1. Allow yourself to make mistakes and then learn from them.
Mistakes will happen, at all levels. But mistakes should never stop you from trying to learn and should never make you think you can’t learn. Our brains are muscles, and just like the muscles on our legs or arms, we need to give them a workout if we want to make them stronger. Not allowing yourself to make mistakes would be like walking into a gym on your first day of weight training and expecting to be able to lift 200 pounds right away.
2. Set realistic goals.
Remember, we said that lifting 200 pounds on your first day isn’t going to happen. We might wish it would, but it won’t and it’s not realistic to expect it to. We might also want to become proficient in English in a very short time, but language learning takes time. There’s really no way around it… at least not until someone invents language data we can download directly into our brains. So, sit back, grab a snack, and enjoy the process.
3. Leave your comfort zone.
Muscles grow when we stretch them or push them to do a little more than we are sure they can. In language learning, this means you need to push yourself, little by little, to express things you aren’t totally sure how to say and try to understand things that confuse you a little. You’ll make mistakes, but we already know that mistakes are really just an opportunity for growth.
4. Find ways to use English for something you enjoy.

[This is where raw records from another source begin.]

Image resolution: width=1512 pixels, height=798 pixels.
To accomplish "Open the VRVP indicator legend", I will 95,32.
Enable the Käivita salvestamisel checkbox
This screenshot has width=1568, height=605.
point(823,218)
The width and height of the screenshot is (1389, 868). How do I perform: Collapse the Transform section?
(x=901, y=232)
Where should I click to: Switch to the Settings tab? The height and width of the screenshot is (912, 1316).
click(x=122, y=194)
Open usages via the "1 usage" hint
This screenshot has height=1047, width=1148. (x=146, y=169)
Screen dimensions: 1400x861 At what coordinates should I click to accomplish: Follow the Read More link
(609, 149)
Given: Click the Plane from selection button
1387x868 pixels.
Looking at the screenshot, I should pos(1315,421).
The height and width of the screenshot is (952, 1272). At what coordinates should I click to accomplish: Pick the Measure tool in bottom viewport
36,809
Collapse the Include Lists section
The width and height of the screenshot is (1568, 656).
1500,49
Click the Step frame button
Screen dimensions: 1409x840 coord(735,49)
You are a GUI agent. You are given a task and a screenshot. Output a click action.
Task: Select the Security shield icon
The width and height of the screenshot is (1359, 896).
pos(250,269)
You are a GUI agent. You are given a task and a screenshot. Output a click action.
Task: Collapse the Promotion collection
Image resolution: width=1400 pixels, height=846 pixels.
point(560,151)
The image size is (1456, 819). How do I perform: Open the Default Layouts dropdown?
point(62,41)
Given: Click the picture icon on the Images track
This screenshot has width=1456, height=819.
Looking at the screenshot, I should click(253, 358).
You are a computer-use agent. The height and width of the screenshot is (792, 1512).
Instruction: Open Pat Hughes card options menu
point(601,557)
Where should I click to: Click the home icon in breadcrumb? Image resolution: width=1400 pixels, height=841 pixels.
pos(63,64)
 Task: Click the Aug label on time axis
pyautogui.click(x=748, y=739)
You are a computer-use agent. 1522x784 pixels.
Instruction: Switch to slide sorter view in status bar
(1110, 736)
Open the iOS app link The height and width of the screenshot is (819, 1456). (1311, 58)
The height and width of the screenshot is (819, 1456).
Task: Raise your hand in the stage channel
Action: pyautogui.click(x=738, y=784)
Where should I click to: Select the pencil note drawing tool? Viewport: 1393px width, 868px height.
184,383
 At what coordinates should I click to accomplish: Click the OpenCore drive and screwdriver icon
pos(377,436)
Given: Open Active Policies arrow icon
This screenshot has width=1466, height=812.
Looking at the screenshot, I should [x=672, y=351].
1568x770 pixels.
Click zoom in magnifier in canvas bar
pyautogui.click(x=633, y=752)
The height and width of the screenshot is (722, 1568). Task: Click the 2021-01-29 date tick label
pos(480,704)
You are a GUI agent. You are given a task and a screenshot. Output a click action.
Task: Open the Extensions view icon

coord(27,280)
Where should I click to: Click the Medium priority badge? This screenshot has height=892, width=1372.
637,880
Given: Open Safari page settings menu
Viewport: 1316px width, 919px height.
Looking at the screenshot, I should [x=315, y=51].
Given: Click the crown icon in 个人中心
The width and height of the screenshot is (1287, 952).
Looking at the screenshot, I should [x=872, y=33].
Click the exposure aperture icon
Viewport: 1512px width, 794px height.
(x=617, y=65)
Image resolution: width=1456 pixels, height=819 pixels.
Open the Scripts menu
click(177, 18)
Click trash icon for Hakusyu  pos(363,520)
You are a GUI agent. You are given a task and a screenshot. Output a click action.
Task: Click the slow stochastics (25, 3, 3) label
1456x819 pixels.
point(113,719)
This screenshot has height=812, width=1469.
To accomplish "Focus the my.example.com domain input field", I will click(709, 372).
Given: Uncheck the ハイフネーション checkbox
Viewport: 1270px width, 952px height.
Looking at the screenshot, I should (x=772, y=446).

We learn better when we’re having fun. This could mean watching movies, reading books (comics, novels, math books, or whatever kind you like!), learning to sing songs, writing stories, playing games, taking a class for something else (horseback riding, cooking, sewing, dance, other) with an English-speaking instructor. Whatever it is, make sure it’s fun.
5. Reward yourself for your successes – big or small.
It might sound silly, but when you celebrate your successes, you motivate yourself to keep going and you help yourself stay positive, even when things are hard. Happy with a test score? Finished reading a book in English? Talked on the phone in English without any problems? Watched a movie without subtitles? Gave directions to stranger? Super! Celebrate that by giving yourself a little treat – an extra break, a piece of cake, a walk in the park, that new notebook you were thinking of buying. Whatever it is, gift it to yourself for a job well done!
6. Remember that you are capable and cool!
What else is there to say? You’re cool and you can do this!
1. Allow mistakes to cause you to feel bad about yourself.
You are growing and that is something to be proud of.
2. Let English become the monster in the closet.
If you let English scare you, that fear will stop you from learning. Remember that it’s just a language. You already learned one language – your native language – so you know it’s not impossible to do.
3. Think that you are too old to learn English.
Learning is scientifically proven to be possible at all ages. So, throw the phrase “You can’t teach an old dog new tricks” into the trash can, and go for your goals!